O desejo de romper o isolacionismo e buscar outras maneiras de se comunicar com um público mais amplo resgata o valor da cultura popular, e na busca de levar a arte ao povo surgem grupos como o MCP (Movimento de Cultura Popular), no Recife de princípios dos anos 60 e, logo após, o CPC (Centro de Cultura Popular), no Rio. Esses grupos se baseavam eminentemente em espetáculos teatrais e de dança, lugares onde “A popularidade de nossa arte consiste, por isso, em seu poder de popularizar não a obra ou o artista que a produz, mas o indivíduo que a recebe e em torná-lo, por fim, o autor politizado da polis” (9). Essa nova maneira de entender a arte é compartilhada pela arquitetura que também atualiza o conteúdo social de sua ação, principalmente através do grupo que surge em São Paulo a partir de mediados dos anos 50.
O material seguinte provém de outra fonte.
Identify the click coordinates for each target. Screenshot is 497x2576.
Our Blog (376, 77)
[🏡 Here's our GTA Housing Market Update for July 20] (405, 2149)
Porém, a arte teatral é, conforme interpreta Ortega y Gasset, antes de tudo “jogo”, algo que se situa fora dos ofícios “sérios” do homem, uma maneira de evadir-se de uma realidade que o escraviza (10). Essa relação ambivalente entre destino funcional e recreativo se soluciona na intenção de construir uma arte onde se projeta uma realidade não existente, o que não deixa de ser fantasia nem de ser projeto. O ócio é um direito humano que ao ser tantas vezes negado contribui para a distorção relacional e a histeria social características das metrópoles modernas. A obra de Fábio Penteado requer a função da cultura na sociedade e reconhece o direito ao ócio como um componente social que pode ser dirigido à construção de valores positivos para a coletividade.
Culturalizar o cotidiano
O Teatro de Piracicaba é representativo do surgimento de uma atitude em relação à concepção arquitetônica que marca e caracteriza o fazer projetual de Penteado durante toda sua trajetória. Nascida juntamente com algumas outras obras dos inícios da carreira profissional de Penteado, como o Hotel Praia do Peró, de 1958 e o Fórum de Araras, de 1960, esta atitude fundamenta o ato projetivo na análise relacional do indivíduo com a cidade, do usuário com o edifício, geralmente estabelecida em termos de enfrentamento e violência.
A imponência do Teatro Municipal, jóia e símbolo do neoclássico paulistano, desautoriza a aproximação do cidadão comum ao edifício-templo que alberga as atividades culturais. A arquitetura atrai o olhar, porém repele o contato; não sugere espontaneamente a apropriação do edifício pelo transeunte. “Faz uns 30, 35 anos atrás, eu li uma entrevista que dizia: de um lado a loja Mappin, do outro o Teatro Municipal. A loja Mappin era o local mais importante como ponto comercial, passava 1 milhão de pessoas por ali por dia. Nem 10% tinha entrado num teatro” (11).
Essa constatação leva ao inevitável questionamento e à subversão do projetar corrente, tratando o programa exigido de maneira inovadora ao criar novas soluções para problemas antigos e ao instituir outras necessidades à destinação funcional estrita. “Contra aquele teatro que só abre as portas na hora do espetáculo, um teatro que seja usado e tenha rentabilidade 24 horas por dia: se você usa o dinheiro público, deve garantir uma rentabilidade cultural, como se fosse o melhor negócio” (12).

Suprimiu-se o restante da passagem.